Projects & Professional Contributions
Expert Reviewer – ISACA Whitepapers and Risk Related Publications
I’ve reviewed multiple ISACA publications as a subject matter expert, ensuring ISACAs publications are technically accurate, relevant and aligned with the needs of the profession.
Some of the publications I’ve reviewed: Risk IT Framework & Practitioner Guide, Certified Data Privacy Solutions Engineer Review Manual, Conducting an IT Security Risk Assessment whitepaper and the IT Policy Template for Vulnerability Management.
Course Developer – IRM’s International Certificate in Financial Services Risk Management
I worked with the Institute of Risk Management (IRM) to redevelop the learning materials for their International Certificate in Financial Services Risk Management.
My updates to the “Regulation in Financial Services” and “Introducing Operational Risk in Financial Services” modules helped ensure the course remained current and aligned with industry standards.
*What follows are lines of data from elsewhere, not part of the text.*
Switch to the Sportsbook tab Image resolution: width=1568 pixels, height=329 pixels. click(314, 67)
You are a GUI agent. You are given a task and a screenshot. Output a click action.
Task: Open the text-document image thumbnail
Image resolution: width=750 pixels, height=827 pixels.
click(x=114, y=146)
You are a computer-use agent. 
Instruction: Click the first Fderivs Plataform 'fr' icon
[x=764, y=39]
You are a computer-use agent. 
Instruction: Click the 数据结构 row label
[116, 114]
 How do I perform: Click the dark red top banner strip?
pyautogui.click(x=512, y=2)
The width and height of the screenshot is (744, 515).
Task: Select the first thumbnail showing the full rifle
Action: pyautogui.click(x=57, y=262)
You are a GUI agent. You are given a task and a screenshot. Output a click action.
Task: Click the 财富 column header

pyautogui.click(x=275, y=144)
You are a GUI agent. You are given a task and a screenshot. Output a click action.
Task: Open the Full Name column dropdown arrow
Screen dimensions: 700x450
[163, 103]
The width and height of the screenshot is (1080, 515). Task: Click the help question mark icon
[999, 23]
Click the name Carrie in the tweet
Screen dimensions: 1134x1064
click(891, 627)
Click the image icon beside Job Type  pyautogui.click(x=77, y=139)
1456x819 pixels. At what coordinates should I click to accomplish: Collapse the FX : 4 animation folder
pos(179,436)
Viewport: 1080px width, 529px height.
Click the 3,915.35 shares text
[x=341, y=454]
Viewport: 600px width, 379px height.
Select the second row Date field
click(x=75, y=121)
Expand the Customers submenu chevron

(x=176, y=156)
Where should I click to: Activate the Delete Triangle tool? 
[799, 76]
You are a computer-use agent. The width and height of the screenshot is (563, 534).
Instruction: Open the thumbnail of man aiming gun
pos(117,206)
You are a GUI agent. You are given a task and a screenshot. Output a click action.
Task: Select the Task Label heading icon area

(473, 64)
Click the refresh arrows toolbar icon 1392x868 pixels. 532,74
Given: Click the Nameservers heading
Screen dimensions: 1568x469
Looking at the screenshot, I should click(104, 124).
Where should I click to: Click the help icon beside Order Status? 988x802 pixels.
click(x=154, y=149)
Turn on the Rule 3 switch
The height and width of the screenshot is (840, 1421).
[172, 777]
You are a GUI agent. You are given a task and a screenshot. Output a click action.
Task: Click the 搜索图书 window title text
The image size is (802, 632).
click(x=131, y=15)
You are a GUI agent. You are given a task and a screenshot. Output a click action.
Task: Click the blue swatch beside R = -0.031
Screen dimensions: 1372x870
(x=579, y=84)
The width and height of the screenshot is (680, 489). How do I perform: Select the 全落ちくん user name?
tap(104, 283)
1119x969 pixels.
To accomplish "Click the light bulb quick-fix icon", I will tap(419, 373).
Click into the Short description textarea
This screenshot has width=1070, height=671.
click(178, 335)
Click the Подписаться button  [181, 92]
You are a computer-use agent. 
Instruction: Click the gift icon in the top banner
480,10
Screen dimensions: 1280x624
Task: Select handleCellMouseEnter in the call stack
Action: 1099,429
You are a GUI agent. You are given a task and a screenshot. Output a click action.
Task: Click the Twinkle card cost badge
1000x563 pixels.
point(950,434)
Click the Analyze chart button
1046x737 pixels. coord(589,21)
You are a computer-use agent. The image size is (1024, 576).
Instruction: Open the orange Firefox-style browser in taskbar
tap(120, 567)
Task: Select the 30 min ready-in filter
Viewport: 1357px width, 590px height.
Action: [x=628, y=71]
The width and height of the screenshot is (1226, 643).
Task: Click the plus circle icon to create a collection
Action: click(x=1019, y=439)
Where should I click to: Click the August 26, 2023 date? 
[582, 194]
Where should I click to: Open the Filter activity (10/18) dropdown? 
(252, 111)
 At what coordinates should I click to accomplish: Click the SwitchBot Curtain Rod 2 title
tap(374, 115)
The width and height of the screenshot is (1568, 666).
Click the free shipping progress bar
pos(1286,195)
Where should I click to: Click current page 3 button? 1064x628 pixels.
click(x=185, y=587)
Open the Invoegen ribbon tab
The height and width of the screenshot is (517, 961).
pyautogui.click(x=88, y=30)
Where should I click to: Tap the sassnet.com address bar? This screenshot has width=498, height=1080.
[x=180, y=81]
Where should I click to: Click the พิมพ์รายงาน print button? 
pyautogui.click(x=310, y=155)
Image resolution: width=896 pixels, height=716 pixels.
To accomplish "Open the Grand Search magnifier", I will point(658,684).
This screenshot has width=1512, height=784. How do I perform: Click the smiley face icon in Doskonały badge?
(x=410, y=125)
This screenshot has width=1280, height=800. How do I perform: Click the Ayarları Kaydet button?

This redevelopment led to the qualification achieving OFQUAL Level 5 recognition for the first time.
Public Speaking & Presentations
I’ve had the privilege of presenting and contributing to various webinars, workshops, and panels on topics at the intersection of technology, risk, and governance.
Topics I’ve touched on include: the benefits and myths related to cyber risk quantification (ISACA TT), practical steps to enabling an effective risk management culture (ISACA TT), the opportunities and challenges of AI Adoption in the Caribbean (ACCA/BCCI) and AIs role in fraud prevention (ACCA/IIA TT).
Teaching and training – online & in-person
Working with industry associations and academic institutions, I have designed and delivered online courses for secondary school students, technical workshops for professionals, and master’s level modules for postgraduate students.
My areas of expertise include: cybersecurity fundamentals and data protection, technology governance and risk management, cloud computing audit and oversight, and the psychology of risk, it’s influence on risk culture and the benefit of behavior modification in IT environments.